[WORK TO BE COMPLETED]: Repeat exactly the lines below that lie between the line with "Expand rating dropdown arrow next to 3.9" and the line with "Task: Click the tree", counting both of those lines as part of the answer.

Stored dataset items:
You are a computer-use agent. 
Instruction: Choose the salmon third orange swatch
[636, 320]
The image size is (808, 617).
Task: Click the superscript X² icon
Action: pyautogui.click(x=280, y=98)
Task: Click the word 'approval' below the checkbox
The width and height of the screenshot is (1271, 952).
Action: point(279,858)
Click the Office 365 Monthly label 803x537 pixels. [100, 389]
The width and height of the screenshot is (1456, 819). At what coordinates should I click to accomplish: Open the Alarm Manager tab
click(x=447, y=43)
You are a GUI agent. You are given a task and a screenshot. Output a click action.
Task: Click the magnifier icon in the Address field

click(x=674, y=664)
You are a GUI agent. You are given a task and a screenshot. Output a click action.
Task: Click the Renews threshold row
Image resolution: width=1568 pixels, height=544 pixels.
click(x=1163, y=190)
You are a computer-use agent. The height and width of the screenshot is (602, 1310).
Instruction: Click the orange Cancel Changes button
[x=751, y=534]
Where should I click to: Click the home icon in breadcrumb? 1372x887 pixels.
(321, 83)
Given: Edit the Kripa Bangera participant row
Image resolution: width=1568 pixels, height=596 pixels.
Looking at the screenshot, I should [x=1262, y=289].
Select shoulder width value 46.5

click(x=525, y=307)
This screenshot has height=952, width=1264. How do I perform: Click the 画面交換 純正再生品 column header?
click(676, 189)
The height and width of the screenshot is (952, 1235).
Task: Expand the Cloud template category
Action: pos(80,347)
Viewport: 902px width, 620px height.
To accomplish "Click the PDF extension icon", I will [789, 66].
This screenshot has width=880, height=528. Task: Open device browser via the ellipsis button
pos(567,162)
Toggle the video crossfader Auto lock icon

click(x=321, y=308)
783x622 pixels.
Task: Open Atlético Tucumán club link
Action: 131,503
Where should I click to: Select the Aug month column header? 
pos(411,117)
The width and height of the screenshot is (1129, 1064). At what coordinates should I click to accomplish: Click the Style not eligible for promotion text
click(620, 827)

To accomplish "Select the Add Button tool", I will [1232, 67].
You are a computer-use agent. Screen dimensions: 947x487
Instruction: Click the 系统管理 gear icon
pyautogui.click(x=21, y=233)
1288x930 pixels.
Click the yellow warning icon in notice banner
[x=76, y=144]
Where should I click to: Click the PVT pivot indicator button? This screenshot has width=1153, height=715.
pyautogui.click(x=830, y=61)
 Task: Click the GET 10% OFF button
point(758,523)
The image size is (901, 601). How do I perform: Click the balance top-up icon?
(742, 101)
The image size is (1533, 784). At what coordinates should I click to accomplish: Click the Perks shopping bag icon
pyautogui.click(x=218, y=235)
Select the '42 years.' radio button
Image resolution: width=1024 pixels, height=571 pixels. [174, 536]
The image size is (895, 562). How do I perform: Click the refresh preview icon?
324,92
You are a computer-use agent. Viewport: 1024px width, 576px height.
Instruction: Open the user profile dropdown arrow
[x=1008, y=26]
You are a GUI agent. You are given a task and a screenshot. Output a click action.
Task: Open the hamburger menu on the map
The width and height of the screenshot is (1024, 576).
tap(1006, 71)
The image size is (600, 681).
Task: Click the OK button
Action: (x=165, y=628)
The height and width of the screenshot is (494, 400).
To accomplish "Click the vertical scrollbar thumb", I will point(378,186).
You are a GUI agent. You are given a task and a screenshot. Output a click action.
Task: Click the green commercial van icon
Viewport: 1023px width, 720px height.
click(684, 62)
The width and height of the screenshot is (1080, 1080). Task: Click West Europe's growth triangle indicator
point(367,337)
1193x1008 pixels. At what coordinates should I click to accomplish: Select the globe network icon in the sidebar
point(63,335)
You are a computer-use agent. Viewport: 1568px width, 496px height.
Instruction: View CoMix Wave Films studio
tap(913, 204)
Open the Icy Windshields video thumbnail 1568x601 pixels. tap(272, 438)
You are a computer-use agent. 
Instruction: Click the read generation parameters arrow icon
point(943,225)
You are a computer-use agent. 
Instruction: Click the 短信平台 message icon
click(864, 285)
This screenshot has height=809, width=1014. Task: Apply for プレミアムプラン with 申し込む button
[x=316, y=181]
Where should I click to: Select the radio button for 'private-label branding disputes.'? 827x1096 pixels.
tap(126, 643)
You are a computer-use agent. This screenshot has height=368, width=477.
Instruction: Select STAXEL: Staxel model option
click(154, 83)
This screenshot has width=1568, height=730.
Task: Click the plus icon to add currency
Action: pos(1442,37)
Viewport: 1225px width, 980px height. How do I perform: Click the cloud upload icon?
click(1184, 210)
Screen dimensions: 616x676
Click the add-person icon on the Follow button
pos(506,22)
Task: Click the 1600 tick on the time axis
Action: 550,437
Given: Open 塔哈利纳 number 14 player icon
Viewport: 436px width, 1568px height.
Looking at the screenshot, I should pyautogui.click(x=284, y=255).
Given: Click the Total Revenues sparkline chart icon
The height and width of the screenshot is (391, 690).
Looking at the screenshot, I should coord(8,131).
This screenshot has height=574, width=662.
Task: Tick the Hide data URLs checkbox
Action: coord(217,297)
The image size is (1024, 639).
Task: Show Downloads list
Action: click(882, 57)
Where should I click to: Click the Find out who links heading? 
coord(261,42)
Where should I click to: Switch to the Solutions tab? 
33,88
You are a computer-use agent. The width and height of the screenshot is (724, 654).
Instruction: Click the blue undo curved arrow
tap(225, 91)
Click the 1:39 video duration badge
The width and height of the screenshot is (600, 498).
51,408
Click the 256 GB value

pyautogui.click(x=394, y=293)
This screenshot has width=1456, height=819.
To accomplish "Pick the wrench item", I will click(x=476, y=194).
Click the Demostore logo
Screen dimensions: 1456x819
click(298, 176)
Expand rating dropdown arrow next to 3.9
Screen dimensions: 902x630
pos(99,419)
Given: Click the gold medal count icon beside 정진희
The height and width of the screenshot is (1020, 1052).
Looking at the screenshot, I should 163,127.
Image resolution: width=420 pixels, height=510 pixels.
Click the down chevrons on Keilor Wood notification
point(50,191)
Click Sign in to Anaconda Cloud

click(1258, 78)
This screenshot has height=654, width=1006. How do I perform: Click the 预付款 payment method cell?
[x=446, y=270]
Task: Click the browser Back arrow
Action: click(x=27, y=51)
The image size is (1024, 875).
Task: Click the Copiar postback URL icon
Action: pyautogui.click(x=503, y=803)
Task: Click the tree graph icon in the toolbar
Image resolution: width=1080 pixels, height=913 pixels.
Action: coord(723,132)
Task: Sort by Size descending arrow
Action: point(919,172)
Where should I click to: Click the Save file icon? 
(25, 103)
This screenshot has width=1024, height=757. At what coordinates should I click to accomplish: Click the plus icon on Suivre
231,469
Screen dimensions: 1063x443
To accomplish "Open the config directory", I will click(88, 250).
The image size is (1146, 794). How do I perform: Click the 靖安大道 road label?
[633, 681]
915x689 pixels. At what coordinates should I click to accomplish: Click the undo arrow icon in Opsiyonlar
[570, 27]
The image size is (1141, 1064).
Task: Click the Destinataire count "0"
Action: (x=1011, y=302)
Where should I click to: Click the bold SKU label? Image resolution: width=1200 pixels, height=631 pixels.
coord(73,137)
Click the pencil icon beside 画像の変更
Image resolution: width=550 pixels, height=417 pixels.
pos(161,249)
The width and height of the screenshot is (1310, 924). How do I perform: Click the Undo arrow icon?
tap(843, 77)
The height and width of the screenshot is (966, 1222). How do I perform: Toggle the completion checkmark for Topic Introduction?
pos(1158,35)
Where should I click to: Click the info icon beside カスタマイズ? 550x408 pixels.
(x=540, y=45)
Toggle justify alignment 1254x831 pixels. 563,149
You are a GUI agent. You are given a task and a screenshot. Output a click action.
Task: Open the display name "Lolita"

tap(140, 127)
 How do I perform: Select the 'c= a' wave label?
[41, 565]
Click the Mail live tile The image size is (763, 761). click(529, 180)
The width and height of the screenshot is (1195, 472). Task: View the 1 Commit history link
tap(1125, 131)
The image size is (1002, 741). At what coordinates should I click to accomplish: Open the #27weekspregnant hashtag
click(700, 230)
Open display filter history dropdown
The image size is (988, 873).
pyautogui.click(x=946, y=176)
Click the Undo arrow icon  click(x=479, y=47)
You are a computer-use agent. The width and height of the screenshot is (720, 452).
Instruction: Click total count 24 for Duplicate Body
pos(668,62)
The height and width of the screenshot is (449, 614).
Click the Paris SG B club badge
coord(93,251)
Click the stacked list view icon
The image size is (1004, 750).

[ANSWER FOR THIS EXERCISE]:
Expand rating dropdown arrow next to 3.9
Screen dimensions: 902x630
pos(99,419)
Given: Click the gold medal count icon beside 정진희
The height and width of the screenshot is (1020, 1052).
Looking at the screenshot, I should 163,127.
Image resolution: width=420 pixels, height=510 pixels.
Click the down chevrons on Keilor Wood notification
point(50,191)
Click Sign in to Anaconda Cloud

click(1258, 78)
This screenshot has height=654, width=1006. How do I perform: Click the 预付款 payment method cell?
[x=446, y=270]
Task: Click the browser Back arrow
Action: click(x=27, y=51)
The image size is (1024, 875).
Task: Click the Copiar postback URL icon
Action: pyautogui.click(x=503, y=803)
Task: Click the tree graph icon in the toolbar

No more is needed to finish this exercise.